* Instructions for the task
Given the records below, pull every line with the word "Save" into the answer.

*** Data section ***

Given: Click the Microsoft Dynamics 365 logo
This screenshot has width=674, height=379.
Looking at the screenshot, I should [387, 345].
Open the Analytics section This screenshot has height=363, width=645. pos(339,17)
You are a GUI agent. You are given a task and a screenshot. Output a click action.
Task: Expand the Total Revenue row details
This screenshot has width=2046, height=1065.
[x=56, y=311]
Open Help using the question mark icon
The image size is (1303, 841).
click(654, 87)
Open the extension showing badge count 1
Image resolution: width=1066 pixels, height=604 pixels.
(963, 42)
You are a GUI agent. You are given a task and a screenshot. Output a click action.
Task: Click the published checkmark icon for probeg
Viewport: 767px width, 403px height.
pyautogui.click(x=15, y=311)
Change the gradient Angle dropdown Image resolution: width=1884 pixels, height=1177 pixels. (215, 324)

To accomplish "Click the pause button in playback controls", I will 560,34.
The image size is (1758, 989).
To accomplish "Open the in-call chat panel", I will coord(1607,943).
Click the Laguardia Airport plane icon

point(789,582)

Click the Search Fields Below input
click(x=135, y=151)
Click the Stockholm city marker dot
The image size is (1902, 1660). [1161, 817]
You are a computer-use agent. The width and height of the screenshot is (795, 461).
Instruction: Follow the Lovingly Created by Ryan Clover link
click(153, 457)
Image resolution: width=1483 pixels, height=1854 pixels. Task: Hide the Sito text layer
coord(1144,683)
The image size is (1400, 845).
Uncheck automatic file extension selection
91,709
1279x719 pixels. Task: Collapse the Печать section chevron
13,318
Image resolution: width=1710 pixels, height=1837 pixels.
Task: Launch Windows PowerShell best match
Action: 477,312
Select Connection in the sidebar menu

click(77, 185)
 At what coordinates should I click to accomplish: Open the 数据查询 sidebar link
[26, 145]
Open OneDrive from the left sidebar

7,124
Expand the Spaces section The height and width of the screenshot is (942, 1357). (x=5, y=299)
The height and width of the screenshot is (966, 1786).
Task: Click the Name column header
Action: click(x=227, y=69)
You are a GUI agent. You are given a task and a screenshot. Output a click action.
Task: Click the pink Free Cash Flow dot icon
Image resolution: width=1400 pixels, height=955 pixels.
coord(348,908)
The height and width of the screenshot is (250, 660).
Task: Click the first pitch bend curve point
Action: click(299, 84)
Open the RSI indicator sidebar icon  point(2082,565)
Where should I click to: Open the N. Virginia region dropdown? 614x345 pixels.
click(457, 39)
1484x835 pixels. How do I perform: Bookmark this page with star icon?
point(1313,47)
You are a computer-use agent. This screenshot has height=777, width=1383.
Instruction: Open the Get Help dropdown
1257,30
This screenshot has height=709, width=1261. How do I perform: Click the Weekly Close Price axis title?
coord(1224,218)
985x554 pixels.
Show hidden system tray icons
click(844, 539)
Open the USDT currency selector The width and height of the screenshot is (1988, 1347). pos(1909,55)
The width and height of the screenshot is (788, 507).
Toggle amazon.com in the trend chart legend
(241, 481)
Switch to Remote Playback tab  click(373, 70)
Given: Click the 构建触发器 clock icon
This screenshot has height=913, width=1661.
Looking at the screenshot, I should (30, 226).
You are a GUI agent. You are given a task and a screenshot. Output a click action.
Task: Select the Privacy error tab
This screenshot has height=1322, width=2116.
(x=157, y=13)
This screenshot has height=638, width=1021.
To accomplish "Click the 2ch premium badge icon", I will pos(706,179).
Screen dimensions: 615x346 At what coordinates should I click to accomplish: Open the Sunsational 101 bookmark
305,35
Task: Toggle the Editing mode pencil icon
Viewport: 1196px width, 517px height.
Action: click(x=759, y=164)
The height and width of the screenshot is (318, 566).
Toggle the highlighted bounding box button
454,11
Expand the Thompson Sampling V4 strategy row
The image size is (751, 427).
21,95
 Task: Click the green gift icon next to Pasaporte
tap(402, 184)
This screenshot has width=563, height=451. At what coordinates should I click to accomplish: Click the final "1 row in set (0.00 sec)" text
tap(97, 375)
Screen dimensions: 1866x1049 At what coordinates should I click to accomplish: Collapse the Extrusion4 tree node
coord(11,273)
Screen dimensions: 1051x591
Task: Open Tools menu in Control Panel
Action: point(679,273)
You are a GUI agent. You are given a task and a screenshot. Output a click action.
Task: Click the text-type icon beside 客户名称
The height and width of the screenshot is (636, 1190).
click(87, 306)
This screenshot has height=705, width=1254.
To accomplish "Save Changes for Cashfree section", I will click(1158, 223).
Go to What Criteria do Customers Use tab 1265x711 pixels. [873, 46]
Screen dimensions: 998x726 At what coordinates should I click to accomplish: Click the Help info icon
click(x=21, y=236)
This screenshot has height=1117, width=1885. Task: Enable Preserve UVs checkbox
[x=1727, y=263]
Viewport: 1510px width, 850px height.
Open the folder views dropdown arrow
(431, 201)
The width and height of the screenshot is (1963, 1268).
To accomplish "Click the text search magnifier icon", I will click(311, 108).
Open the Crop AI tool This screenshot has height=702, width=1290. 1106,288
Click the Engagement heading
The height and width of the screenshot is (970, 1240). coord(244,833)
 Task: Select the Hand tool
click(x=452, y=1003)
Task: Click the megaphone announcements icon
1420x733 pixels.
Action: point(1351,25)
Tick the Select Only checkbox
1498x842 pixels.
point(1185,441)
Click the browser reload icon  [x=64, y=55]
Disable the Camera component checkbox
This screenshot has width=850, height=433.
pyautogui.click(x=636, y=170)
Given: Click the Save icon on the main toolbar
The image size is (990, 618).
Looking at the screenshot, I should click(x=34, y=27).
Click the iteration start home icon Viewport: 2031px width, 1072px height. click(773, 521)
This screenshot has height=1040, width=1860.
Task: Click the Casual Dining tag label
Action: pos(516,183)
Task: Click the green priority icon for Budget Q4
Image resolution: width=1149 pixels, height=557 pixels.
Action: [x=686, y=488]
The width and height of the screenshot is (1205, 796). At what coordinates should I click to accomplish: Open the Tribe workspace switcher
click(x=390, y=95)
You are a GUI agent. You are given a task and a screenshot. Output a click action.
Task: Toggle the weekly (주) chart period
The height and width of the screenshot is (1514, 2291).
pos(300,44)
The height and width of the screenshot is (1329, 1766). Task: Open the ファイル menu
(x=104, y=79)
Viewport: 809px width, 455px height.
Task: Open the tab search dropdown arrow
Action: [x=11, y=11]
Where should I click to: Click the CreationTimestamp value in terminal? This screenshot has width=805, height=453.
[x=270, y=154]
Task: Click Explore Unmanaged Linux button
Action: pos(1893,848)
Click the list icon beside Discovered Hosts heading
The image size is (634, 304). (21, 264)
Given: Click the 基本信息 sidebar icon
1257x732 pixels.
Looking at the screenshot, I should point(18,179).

***

* Your solution
To accomplish "Save Changes for Cashfree section", I will click(1158, 223).
Given: Click the Save icon on the main toolbar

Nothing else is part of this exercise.